In an on-premises environment, you have to pay for the capacity you have regardless of whether you’re using it, and you can’t exceed that capacity without purchasing and provisioning new hardware. In the cloud, however, you have much more flexibility thanks to cloud elasticity, which is the ability to automatically provision or deprovision resources based on workload changes. 

The value of cloud elasticity is that it enables you to meet the resource demand of your workloads at any given time. And because it allows you to shift from the capex focus of an on-premises environment to an opex model, you only pay for what you use, generally speaking (but we’ll dig further into that below). 

How does cloud elasticity work?

To understand cloud elasticity, you first need to understand cloud scalability. There are two kinds of scaling: horizontal and vertical. Horizontal scaling adds/reduces computing nodes as the workload increases/decreases. You’re scaling out or in by changing the number of machines in your pool of resources. Vertical scaling adds/reduces CPU and memory as the workload increases/decreases. You’re scaling up or down by changing the power on an existing machine. 

Is there a difference between cloud scalability and cloud elasticity?

When people talk about cloud elasticity, they’re typically referring to horizontal scaling, although some services, such as Amazon RDS, require vertical scaling. But elasticity and scaling aren’t the same thing and the terms shouldn’t be used interchangeably. Scaling is about how you expand to meet increasing or decreasing demand; elasticity is how you meet the changes dynamically. 

The use of the word “elastic” can get even more confusing

You may see the terms Elasticsearch and elastic IPs, but these don’t have anything to do with cloud elasticity as discussed above. Elasticsearch is a distributed, open search and analytics engine from Elastic, formerly known as Elasticsearch N.V. Elastic IP addresses are reserved public IP addresses that you can assign to any AWS EC2 instance in a particular region until you choose to release it. 

Cloud Elasticity Has Benefits … and Some Risk

Cloud elasticity allows you to deliver a consistent user experience regardless of demand. Because resources are automatically provisioned, you can ensure high availability and reliability, even as your workflows grow and evolve. 

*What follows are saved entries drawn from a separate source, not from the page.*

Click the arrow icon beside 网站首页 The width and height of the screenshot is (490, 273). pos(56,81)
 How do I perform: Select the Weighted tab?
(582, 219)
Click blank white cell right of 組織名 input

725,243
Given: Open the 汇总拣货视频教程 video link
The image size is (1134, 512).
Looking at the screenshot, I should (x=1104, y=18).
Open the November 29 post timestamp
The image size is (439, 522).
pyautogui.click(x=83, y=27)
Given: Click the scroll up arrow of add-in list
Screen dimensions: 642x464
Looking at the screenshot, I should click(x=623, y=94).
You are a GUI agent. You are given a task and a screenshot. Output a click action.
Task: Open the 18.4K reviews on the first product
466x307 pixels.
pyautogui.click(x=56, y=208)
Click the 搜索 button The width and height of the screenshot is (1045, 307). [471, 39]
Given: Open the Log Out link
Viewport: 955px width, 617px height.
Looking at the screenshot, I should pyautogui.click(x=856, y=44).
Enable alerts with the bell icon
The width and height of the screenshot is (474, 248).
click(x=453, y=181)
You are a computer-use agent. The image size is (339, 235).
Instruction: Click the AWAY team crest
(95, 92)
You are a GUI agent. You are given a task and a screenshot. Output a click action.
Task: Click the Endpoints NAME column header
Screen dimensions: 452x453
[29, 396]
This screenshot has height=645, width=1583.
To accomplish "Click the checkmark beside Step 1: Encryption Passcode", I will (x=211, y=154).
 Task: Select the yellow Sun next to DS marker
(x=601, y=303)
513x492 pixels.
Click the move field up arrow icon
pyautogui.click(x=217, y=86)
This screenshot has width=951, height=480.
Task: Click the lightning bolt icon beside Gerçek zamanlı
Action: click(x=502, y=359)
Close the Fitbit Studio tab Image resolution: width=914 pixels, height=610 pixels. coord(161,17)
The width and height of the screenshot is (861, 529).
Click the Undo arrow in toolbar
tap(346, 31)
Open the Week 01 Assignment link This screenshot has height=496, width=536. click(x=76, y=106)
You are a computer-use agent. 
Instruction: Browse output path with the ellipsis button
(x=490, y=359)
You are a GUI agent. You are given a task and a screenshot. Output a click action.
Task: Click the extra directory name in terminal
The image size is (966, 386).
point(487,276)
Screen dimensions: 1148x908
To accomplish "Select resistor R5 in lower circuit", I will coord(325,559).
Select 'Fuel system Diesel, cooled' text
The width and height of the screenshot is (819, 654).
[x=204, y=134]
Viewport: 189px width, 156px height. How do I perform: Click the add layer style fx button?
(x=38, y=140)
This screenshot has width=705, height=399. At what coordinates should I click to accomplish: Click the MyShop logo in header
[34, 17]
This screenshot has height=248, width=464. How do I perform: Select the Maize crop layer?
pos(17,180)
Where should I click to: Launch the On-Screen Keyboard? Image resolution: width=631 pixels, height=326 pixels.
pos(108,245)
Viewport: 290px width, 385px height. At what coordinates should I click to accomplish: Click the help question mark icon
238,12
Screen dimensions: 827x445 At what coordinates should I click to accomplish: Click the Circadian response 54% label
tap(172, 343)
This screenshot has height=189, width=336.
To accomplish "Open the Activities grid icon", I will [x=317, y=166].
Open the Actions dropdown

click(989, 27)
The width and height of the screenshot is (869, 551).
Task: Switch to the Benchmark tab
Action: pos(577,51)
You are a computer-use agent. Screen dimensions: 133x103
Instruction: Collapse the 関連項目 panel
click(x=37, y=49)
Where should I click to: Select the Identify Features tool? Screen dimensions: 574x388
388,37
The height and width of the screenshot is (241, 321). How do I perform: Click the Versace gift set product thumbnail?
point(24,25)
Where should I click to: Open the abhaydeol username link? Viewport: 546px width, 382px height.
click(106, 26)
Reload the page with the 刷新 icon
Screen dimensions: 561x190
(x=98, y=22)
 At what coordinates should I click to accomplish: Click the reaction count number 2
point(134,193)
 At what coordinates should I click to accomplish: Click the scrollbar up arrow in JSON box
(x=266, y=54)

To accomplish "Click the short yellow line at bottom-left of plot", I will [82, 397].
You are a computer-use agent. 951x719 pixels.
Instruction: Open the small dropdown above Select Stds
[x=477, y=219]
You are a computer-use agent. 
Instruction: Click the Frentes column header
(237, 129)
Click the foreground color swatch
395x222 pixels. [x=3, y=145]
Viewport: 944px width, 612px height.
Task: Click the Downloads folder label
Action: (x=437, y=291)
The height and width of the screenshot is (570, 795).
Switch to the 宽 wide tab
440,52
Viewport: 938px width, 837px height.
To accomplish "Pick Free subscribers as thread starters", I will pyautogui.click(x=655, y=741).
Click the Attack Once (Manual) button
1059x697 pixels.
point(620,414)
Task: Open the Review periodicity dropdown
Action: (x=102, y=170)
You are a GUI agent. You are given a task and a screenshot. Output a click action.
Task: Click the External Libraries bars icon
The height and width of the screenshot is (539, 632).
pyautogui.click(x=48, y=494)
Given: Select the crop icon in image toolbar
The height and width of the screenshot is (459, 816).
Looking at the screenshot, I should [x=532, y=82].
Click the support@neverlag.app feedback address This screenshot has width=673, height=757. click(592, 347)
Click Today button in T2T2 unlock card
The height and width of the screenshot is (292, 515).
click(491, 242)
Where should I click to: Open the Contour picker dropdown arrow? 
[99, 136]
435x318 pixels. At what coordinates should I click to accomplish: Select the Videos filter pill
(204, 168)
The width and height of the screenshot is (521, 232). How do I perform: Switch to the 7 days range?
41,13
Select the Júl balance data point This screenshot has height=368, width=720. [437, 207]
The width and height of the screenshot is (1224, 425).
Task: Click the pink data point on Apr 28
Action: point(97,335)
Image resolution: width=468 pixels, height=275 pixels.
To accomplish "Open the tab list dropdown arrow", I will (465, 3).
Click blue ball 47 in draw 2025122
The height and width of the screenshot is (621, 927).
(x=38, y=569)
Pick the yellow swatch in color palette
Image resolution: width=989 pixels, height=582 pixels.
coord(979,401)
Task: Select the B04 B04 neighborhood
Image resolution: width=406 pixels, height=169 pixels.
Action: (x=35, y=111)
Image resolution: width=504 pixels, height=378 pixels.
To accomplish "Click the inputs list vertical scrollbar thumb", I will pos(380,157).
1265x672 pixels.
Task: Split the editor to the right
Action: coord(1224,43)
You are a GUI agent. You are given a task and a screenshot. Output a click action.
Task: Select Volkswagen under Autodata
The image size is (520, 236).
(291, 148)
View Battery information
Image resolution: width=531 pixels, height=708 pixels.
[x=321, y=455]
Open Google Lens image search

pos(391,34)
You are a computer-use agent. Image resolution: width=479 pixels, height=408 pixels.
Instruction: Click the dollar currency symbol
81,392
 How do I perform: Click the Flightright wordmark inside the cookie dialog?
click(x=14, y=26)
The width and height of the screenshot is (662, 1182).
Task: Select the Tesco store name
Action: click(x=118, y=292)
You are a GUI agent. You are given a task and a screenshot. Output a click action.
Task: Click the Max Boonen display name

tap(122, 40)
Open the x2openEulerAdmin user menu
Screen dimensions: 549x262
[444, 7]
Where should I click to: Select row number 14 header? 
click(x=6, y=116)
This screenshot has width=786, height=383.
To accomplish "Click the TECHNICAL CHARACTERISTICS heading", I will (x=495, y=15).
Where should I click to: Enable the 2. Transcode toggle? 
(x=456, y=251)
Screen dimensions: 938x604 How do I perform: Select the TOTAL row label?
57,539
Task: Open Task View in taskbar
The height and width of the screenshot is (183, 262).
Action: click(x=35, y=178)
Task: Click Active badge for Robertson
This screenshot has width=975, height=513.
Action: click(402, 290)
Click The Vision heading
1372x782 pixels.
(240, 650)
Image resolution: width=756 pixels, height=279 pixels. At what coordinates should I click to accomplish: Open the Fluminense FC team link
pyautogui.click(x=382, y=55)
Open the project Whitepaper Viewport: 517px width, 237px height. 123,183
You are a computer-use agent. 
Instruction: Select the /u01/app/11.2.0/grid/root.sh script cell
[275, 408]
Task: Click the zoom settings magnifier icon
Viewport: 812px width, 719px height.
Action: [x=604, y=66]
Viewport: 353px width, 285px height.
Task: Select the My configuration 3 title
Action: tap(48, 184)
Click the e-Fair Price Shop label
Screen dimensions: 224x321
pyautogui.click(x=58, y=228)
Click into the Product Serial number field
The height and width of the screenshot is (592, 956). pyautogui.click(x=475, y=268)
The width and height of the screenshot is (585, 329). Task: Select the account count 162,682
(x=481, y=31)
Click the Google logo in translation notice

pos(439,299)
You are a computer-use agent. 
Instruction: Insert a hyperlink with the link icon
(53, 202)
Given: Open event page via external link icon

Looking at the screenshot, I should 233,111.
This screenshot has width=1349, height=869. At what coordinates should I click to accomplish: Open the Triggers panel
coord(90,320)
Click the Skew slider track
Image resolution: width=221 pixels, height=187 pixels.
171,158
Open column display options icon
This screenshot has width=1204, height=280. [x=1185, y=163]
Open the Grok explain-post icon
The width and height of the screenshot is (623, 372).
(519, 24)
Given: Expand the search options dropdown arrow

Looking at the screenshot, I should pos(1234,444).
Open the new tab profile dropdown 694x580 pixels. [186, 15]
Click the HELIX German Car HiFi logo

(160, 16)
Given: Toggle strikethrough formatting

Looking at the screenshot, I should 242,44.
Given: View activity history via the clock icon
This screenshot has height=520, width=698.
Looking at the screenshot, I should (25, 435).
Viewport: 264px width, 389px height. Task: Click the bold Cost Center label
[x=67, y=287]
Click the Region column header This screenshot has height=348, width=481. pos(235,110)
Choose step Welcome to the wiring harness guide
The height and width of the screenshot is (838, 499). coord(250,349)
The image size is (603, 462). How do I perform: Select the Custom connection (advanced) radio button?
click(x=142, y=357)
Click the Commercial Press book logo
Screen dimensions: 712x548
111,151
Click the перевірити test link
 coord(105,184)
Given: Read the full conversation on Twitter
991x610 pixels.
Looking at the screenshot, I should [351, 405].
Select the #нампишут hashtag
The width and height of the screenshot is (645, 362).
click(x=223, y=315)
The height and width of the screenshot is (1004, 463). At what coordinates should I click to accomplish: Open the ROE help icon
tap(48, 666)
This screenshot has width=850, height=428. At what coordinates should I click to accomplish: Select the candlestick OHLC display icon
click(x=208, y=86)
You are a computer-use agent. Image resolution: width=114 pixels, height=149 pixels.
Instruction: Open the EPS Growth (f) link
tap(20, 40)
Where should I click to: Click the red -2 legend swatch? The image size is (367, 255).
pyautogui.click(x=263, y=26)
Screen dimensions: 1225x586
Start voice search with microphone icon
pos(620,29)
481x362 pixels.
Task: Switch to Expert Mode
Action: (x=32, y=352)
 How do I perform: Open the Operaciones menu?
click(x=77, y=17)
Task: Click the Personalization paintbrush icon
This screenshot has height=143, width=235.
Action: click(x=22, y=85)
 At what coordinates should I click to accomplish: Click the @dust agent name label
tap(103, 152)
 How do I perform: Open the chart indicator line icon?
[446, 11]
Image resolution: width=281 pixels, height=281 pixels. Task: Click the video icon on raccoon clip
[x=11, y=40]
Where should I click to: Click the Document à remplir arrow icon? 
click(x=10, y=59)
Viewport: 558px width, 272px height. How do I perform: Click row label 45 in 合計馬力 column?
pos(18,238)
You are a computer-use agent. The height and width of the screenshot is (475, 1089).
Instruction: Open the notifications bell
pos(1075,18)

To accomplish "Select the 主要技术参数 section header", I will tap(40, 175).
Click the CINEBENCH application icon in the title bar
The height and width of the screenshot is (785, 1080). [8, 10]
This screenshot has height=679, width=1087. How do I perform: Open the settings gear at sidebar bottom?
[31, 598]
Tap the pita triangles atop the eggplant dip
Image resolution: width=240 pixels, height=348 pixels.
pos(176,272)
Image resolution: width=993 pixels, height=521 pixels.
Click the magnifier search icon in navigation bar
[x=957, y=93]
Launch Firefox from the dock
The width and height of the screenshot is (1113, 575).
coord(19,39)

Many might say that cloud elasticity means that you’ll always have the correct resources to match your enterprise’s needs, but we need to be a little careful here. Cloud elasticity means that you’ll always have the correct computing resources to match your enterprise’s workflow needs. It does not, however, guarantee that you’ll always have the correct budgetary resources to match your enterprise’s costneeds. 

Furthermore, it is an overstatement to even say that you’ll always have the correct computing resources to match your workflow needs. There will be constraints depending on the type of instance you create and the configuration options you select. There may be cases where a particular implementation has capacity limits that could cap your costs but could also affect performance. 

The bottom line is that if you’re not paying attention, you could hit performance roadblocks or find an unwelcome surprise in your end-of-month cloud bill—or, worst-case scenario, both. 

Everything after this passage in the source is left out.